My wife sits at the dining table in early afternoon surfing for a channel while she eats a sandwich. She can't find much to listen to; everything on air is like so much linoleum someone lined the floors with, a pattern of repetition that is harmlessly boring and inconsequential. She finally turns off the TV and thumbs the pages of a novel. We are at the bottom of a sea of information, and live among the cast offs of time and memory. A sentence might begin on one channel that another will finish, while the face of Trump floats over the heads of the voices like some grotesquely inflated balloon hovering over the crowds at the Macy's Day Parade. We want meaning in our empty human world; we starve for lack of understanding. We have fashioned a government that in principle functions for our good, and yet, with so many temptations to corrupt it, we are left with a limping, maligned, disintegrating system of rules and loop holes. We beseech the Founding Fathers for wisdom, guidance from that more innocent and unblemished past of our imaginations, and receive nothing but the dusty silence.

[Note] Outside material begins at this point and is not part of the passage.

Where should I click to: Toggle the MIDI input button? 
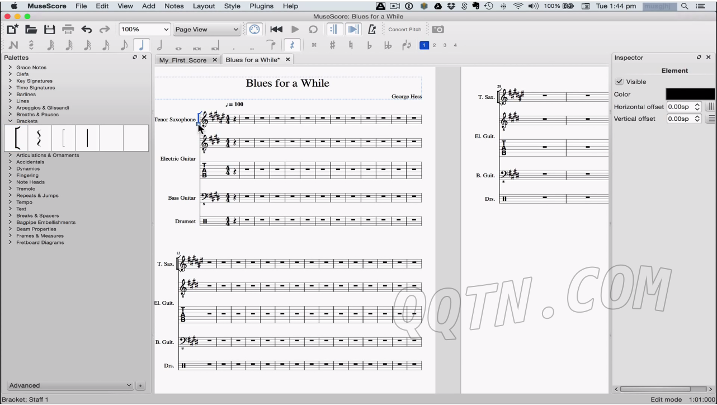(254, 30)
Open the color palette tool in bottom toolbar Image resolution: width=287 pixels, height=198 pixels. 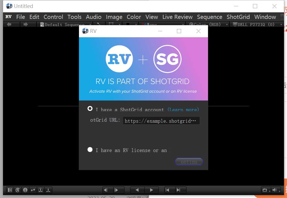(18, 190)
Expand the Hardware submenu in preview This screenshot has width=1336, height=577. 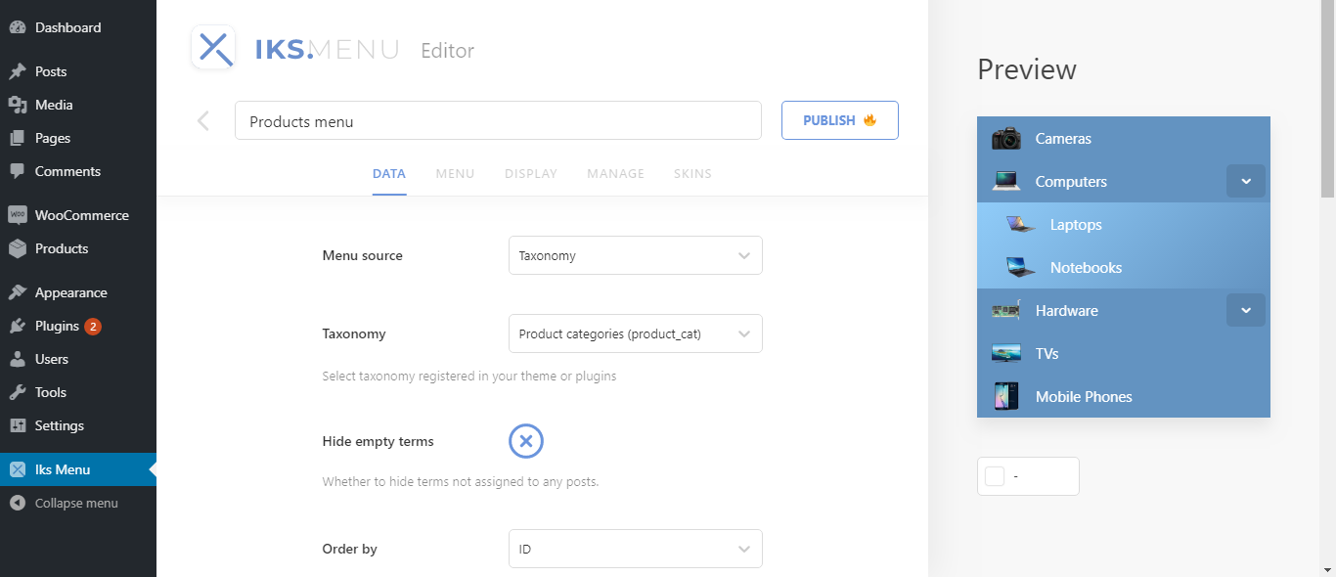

My first caterpillar has emerged from under a forsythia leaf and hesitates to condense its parti-colored tubular body. There it stops just outside of time, with its accordion-pleated skin at rest. No one could possibly explain an alarm clock to this creature; it would be even more difficult to lay out the principles of cause and effect. A political scandal would slowly close its eyes and curl its two spun-glass antennas. Its diary is empty, and the pen it might use is without ink. Nothing can inspire a single thought from this meticulous string of molecules, as it begins to contract its rings of muscle and moves on. I whisper the word Trump in its ear and it doesn't even bend its head to allow me to explain.

A car comes down the muddy road and a couple stares straight ahead. They are like the caterpillar in this one regard, that they live inside a tube of vivid colors, and their progress toward some goal is unknowable. Inside the dark cabin where they sit motionless is the hum of a voice providing an update of the latest events, the next thin layer of reality newly peeled away to reveal some delicate revision of why Comey was fired. I don't think they are listening; I think they have given up trying to understand anything. They exist in a murky, turgid realm of half-ideas, a dimension in which reality is no longer flexible but hardened into marble. I nod to them but they don't see me. I am lost in the folds of nature, a neighbor who has willingly suspended his humanity in order to breathe the moist, moldy breath of my backyard, and to enjoy the anonymity of the birds and gnats.

The road ends at the end of my lot and joins a paved street leading to town. They head that way. Behind them the dirt road travels backward in time, like some soft velvet cloth coming off a bolt of make believe, and I am half tempted to begin walking that way. The hills are vague, but behind them rise the peaks of the Adirondacks rooted in the mysterious calm of upstate of New York. We are such a thin layer of facts imposed upon this eternal landscape, a gauze stretched on pegs to cover what we cannot conquer with our consciousness. But there it is, the grand estate of nature with its monuments to silence and emptiness, its rivers of forgetful glitter, its breezes rising and falling over the mute world. I walk a little of the way, stop, turn around, and go back into the house, to the realm of fussy parsing and overly nice dissection of events that hardly exist outside the television.